Conn. AG vows to fight rate increases

Nick Rees Jan. 21, 2009, 4:22pm

Richard Blumenthal (D)

HARTFORD, Conn. (Legal Newsline) -- Connecticut's attorney general has vowed to fight rate hikes from gas companies that were recently ordered to return millions of dollars in over-earnings.

Both Connecticut Natural Gas and Southern Connecticut Gas Company are seeking to increase their rates. Southern Connecticut Gas Company is attempting to raise their rates 15.2 percent, or an average of more than $19 per month, for heating customers.

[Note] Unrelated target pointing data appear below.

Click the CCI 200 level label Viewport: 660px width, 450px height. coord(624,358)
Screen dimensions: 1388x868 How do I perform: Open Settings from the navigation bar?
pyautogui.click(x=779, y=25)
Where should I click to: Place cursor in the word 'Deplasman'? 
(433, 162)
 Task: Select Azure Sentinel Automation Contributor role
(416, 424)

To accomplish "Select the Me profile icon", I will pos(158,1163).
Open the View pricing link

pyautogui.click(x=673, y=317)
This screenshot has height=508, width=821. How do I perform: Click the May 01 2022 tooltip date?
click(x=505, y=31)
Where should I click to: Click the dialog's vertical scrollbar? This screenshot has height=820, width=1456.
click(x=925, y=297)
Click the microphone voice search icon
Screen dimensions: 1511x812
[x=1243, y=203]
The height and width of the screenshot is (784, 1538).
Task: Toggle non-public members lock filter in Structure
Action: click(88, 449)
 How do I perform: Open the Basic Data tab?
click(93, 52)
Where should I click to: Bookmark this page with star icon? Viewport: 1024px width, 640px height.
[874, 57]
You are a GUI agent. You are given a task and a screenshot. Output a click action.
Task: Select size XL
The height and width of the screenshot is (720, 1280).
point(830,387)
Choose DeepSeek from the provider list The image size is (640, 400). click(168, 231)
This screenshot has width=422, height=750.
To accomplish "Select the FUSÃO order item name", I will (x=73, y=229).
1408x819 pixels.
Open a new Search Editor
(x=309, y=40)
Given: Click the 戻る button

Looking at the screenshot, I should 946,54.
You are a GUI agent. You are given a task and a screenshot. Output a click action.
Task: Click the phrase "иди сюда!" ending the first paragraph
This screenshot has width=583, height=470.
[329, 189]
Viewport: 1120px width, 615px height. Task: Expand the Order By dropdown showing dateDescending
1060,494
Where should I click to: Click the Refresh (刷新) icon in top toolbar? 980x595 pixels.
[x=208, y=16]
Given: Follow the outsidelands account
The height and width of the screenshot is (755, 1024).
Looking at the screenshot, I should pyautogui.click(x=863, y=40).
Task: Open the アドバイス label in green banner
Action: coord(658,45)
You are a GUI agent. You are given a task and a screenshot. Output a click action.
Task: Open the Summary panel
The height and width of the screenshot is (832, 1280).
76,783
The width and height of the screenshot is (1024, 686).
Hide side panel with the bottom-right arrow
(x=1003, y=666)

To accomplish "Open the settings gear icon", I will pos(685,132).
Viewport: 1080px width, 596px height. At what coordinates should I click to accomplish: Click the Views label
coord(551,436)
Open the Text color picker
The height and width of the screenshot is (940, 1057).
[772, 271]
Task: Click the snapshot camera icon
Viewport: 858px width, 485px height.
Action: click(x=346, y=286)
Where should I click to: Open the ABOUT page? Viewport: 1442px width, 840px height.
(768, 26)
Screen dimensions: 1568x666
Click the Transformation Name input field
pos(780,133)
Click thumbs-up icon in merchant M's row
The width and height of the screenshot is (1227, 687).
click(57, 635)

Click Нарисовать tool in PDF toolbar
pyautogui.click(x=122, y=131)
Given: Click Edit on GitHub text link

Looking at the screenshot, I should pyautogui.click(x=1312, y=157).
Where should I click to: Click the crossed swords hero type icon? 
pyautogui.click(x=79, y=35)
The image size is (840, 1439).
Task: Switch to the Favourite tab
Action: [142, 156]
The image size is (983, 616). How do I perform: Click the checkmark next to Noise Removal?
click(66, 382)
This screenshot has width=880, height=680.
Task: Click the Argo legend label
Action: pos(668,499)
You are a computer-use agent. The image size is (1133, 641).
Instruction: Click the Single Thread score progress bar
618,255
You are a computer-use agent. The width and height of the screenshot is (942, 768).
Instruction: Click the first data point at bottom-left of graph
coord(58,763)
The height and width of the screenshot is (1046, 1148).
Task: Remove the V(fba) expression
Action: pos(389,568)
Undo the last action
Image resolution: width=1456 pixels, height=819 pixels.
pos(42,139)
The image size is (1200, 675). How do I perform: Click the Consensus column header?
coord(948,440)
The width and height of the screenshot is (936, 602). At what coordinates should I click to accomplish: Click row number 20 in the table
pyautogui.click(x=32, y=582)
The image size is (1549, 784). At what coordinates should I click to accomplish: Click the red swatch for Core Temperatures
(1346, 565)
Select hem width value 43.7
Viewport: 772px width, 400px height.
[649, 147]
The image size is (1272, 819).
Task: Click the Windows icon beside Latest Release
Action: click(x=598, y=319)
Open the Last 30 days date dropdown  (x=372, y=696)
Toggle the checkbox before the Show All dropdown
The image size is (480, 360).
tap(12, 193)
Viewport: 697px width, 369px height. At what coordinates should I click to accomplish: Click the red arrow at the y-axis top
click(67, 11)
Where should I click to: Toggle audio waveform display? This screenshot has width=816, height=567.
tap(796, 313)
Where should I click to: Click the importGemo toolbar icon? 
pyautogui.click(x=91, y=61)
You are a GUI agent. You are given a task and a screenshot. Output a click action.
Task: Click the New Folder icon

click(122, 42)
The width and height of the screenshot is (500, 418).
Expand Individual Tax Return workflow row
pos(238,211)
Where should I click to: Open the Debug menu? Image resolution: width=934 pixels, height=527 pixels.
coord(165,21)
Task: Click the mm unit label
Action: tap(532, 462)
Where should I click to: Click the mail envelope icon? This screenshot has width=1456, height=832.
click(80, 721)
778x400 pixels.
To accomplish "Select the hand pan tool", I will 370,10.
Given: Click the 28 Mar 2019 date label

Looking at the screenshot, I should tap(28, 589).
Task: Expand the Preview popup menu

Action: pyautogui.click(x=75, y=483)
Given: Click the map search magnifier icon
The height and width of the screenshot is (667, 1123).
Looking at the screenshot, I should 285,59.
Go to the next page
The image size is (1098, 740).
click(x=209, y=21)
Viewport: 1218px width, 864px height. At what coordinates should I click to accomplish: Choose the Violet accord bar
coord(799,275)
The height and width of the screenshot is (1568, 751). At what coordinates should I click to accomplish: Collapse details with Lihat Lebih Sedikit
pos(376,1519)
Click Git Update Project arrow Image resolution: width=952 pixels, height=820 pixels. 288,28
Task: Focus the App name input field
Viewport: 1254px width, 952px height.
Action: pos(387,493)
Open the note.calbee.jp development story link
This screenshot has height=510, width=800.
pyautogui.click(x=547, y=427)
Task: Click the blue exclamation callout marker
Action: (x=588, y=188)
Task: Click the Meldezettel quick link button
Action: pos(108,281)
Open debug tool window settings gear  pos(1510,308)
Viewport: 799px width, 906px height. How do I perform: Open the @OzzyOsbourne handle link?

Connecticut Natural Gas's rate increase of 4.4 percent over existing rates would mean an additional $5 per month for the average heating customer each month.

The request for rate increases come after the Department of Public Utility Control ordered Southern Connecticut Gas and Connecticut Natural Gas to return $15.5 million each in over-earnings collected over six months in violation of state regulations.

"This rate request is an insult to consumers -- both in scope and timing -- as consumers fight to keep their homes and jobs, and mere months after Southern and CNG were ordered to slash their rates after months of over-earnings," Attorney General Richard Blumenthal said. "My office will fight for fairness -- which is no unwarranted and unjust rate increases in the midst of this economic meltdown."

In a move applauded by Blumenthal, the United Illuminating Co., which was seeking a 4.1 percent increase, was recently issued a draft decision that effectively denies their request for a rate increase.

"This draft decision is a major triumph for ratepayers and a resounding rebuke to UI. The outpouring of outrage and opposition turned the tide, showing that citizens can make a difference," Blumenthal said. "We're determined to continue the fight to assure this decision stands and that the company respects it. There was absolutely no justification -- none -- for rate increases to provide executives with higher compensation and the company with higher profit levels when Connecticut families are struggling to make ends meet.